If the anti-booze brigade on the NCCC does reimpose prohibition, it will be transparent because of an agenda rooted in social conservatism. It will have nothing to do with science or common sense, which is what one has come to expect from social conservatives around the world.
One would also expect the Department of Health to have been making plans for more hospital beds any way, but queries about this remained unanswered.
The private sector is stepping into the breach regardless. According to the Minerals Council South Africa, more than two thirds of the industry’s 450,000 employees and contractors are fully and partially vaccinated, and its member companies have made hospital beds available to its host communities and the wider public.
Prohibition will hammer vulnerable sectors of the economy, sectors that have been battered by the previous booze bans. There is no vaccine to prevent many small businesses from going belly-up in the event of a new ban.
According to estimates in February by the South African Liquor Brand Owners Association (Salba), the cumulative impact of the first three bans included 200,000 jobs at risk, lost sales revenue of R36.3-billion, and tax revenue loss from the value chain and excise tax of R36-billion. There have also been small business closures and cancelled investment projects worth billions of rands.

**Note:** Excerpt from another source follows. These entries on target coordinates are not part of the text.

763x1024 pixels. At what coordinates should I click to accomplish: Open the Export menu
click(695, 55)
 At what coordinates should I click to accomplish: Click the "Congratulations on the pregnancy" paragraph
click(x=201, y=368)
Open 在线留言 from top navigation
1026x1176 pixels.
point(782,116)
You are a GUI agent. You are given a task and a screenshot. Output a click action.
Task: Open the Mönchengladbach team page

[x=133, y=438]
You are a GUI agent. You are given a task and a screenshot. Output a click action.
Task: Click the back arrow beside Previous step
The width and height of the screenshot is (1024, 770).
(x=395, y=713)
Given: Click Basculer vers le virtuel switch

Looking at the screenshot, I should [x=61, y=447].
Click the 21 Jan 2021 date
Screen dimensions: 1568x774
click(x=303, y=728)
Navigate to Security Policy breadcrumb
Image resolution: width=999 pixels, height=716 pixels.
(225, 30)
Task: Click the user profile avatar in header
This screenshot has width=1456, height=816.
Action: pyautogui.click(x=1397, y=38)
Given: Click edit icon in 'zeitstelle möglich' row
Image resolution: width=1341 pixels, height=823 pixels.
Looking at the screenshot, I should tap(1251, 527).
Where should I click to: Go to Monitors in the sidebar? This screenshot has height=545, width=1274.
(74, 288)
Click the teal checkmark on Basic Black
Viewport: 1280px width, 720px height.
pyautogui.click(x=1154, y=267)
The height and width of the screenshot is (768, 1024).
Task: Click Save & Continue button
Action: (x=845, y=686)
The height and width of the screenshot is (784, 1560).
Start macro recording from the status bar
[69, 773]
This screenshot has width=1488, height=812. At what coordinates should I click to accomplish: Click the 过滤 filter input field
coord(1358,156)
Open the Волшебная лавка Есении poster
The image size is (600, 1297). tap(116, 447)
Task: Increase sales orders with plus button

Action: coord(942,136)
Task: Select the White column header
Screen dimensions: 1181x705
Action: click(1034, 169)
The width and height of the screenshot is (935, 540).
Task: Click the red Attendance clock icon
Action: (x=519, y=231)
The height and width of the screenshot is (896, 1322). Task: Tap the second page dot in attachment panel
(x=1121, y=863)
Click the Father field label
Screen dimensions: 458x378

“The alcohol bans have caused extensive job losses and income cuts within the alcohol value chain. Moreover, existing evidence indicated that the poor and those at the lower end of the earnings distribution had been disproportionately affected by the economic backlash of the pandemic, mainly among labourers, warehouse and retail staff,” Salba’s chairperson, Sibani Mngadi, said at the start of October after the lifting of the most recent restrictions.
The booze sector and its wider value chain — such as restaurants, bars and bottle stores — are labour intensive, and the impact of the bans and restrictions take their biggest toll on the working class and lower-income households. South Africa’s unemployment rate is 34.9% and poverty and inequality have been on the rise.
Another extensive round of prohibition will accelerate those trends at a time when the vaccination roll-out has clearly jabbed a needle into the main reason given for the policy. These are simply the facts of the matter.
Retailer Pick n Pay said in October that its recovery from the repeated alcohol sales bans since 2020 would be undermined further by another ban.
Prohibition also provides opportunities galore for the illegal trade to gain a foothold and flourish. What has decades of cannabis prohibition achieved? And adults like to be treated as adults. Such a notion is at odds with social conservatism, but its advocates need to grow up.
This is not to deny the scale of South Africa’s alcohol problem. But there are sensible measures that can help to address this without the smothering instrument of prohibition.
Hiking excise or “sin” taxes is one. The National Treasury needs all the help it can get right now and an increase could curb consumption while still delivering revenue to state coffers.
Public education campaigns are another route. Their effectiveness may be questionable, but politically it would probably be a hit with the nanny-staters in Cabinet.
More effective policing would also help, but South Africa’s Keystone Cop force has proven itself again and again to be incapable of delivering on its core mandate of protecting the public. Remember the July riots? (Bottle stores, revealingly, were also a prime target then).
Yet, on a range of fronts, notably domestic violence, proper policing would surely remove some of the sting that alcohol inflicts on South African society.
So when the fourth wave does become apparent — and it does seem to be emerging — expect there to be a push from some at the top to reimpose prohibition. But their case, which was never airtight to begin with, has been undermined by the vaccination roll-out. DM168
(This is an edited version of a column that first appeared in DM168).